___ Dataset content ___

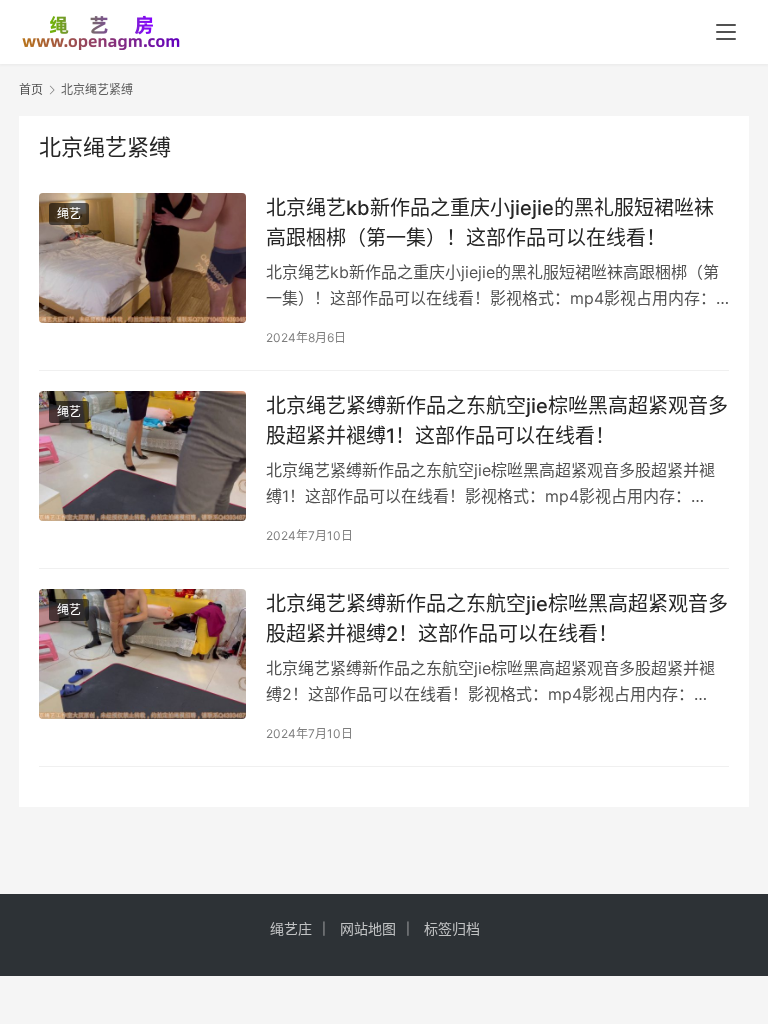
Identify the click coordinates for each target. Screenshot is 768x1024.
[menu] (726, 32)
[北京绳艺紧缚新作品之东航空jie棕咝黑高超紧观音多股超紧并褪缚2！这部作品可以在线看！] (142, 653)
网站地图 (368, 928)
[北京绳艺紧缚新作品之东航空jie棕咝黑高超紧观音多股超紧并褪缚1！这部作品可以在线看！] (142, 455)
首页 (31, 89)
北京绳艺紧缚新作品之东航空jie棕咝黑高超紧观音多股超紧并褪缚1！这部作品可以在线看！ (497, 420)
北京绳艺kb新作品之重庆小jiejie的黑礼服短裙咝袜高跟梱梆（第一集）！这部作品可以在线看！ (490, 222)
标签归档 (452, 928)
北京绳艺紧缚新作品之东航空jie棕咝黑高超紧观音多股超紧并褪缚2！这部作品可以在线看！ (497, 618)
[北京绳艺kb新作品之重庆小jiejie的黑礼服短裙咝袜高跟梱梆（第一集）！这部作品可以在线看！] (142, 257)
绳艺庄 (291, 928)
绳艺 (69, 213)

___

§ **Work request**
Your answer must be the full set of entries, set down exactly and without pictures.

§ **Exercise result**
Identify the click coordinates for each target. Screenshot is 768x1024.
[menu] (726, 32)
[北京绳艺紧缚新作品之东航空jie棕咝黑高超紧观音多股超紧并褪缚2！这部作品可以在线看！] (142, 653)
网站地图 (368, 928)
[北京绳艺紧缚新作品之东航空jie棕咝黑高超紧观音多股超紧并褪缚1！这部作品可以在线看！] (142, 455)
首页 (31, 89)
北京绳艺紧缚新作品之东航空jie棕咝黑高超紧观音多股超紧并褪缚1！这部作品可以在线看！ (497, 420)
北京绳艺kb新作品之重庆小jiejie的黑礼服短裙咝袜高跟梱梆（第一集）！这部作品可以在线看！ (490, 222)
标签归档 (452, 928)
北京绳艺紧缚新作品之东航空jie棕咝黑高超紧观音多股超紧并褪缚2！这部作品可以在线看！ (497, 618)
[北京绳艺kb新作品之重庆小jiejie的黑礼服短裙咝袜高跟梱梆（第一集）！这部作品可以在线看！] (142, 257)
绳艺庄 (291, 928)
绳艺 (69, 213)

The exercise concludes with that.